ENTRIES SHOWN START
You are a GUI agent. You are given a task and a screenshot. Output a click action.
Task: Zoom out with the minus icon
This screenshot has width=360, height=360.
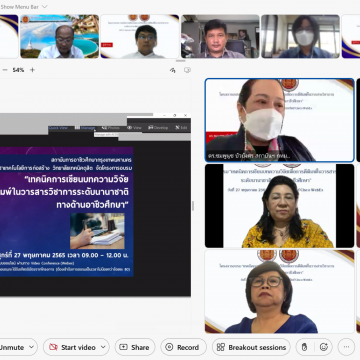click(x=5, y=70)
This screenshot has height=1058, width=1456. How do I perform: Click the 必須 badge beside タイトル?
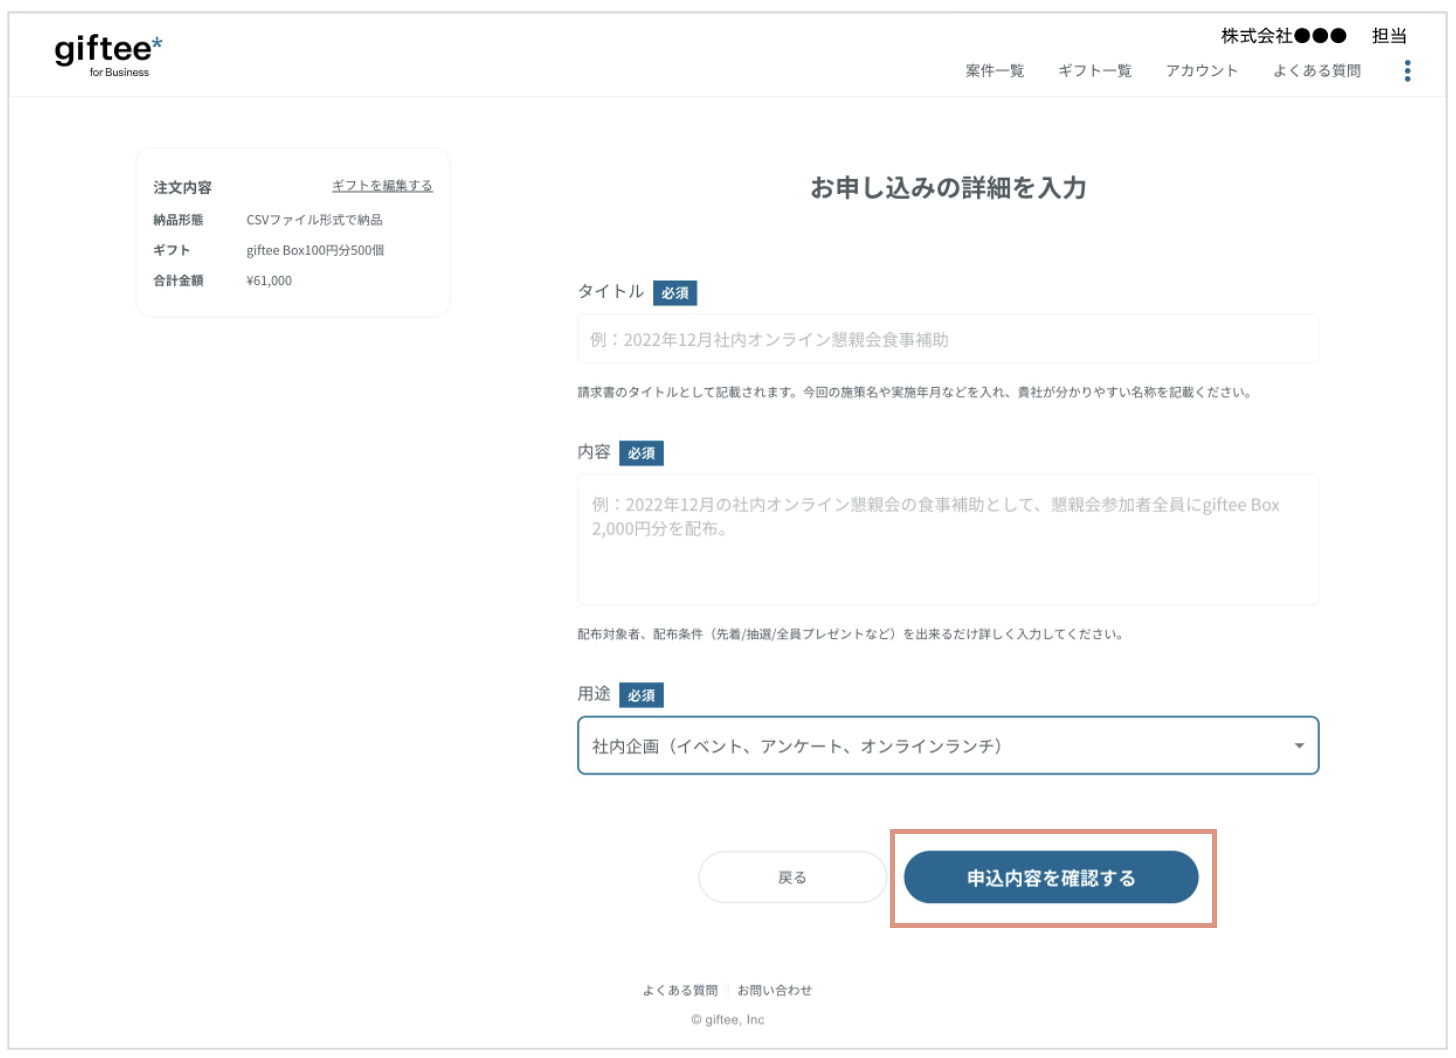tap(675, 293)
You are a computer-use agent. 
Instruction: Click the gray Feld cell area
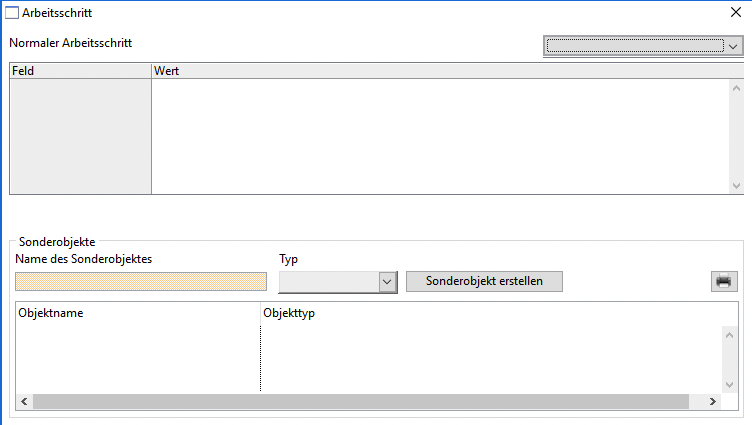(x=80, y=136)
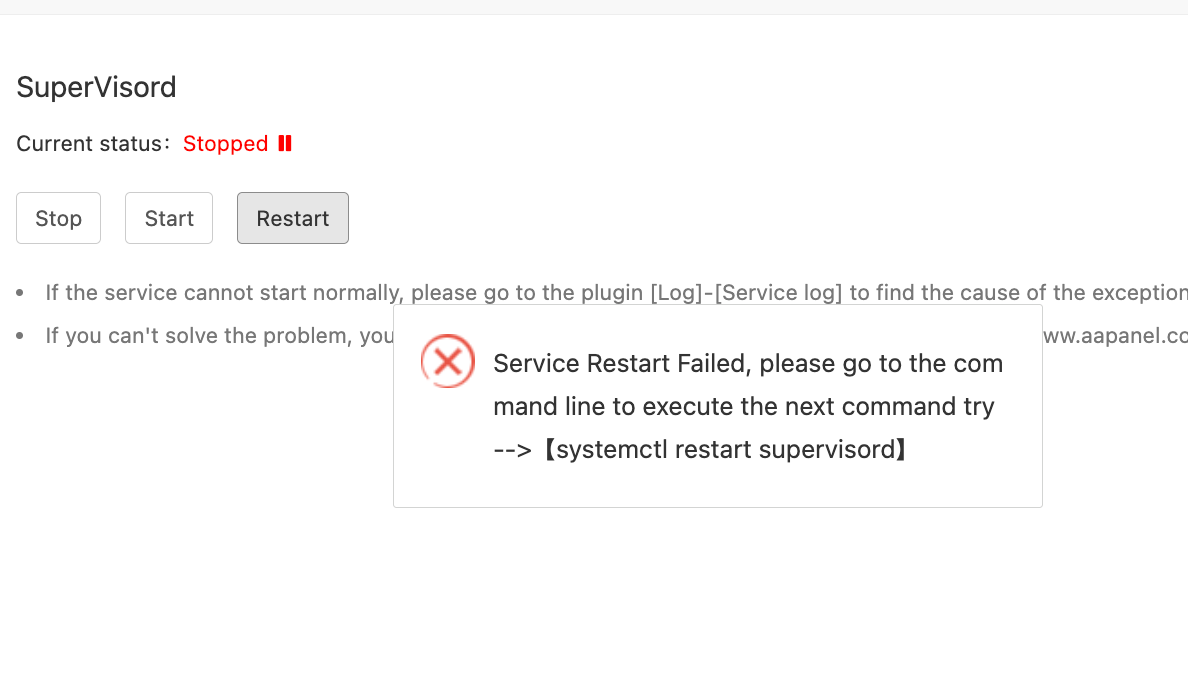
ENTRIES SHOWN END
GOAL OF THE EXERCISE
Give back each entry exactly as it appears. Leave pictures out.

TASK ANSWER
You are a GUI agent. You are given a task and a screenshot. Output a click action.
Task: Zoom out with the minus icon
This screenshot has width=360, height=360.
click(x=5, y=70)
This screenshot has height=1058, width=1456. How do I perform: Click the 必須 badge beside タイトル?
tap(675, 293)
You are a computer-use agent. 
Instruction: Click the gray Feld cell area
(x=80, y=136)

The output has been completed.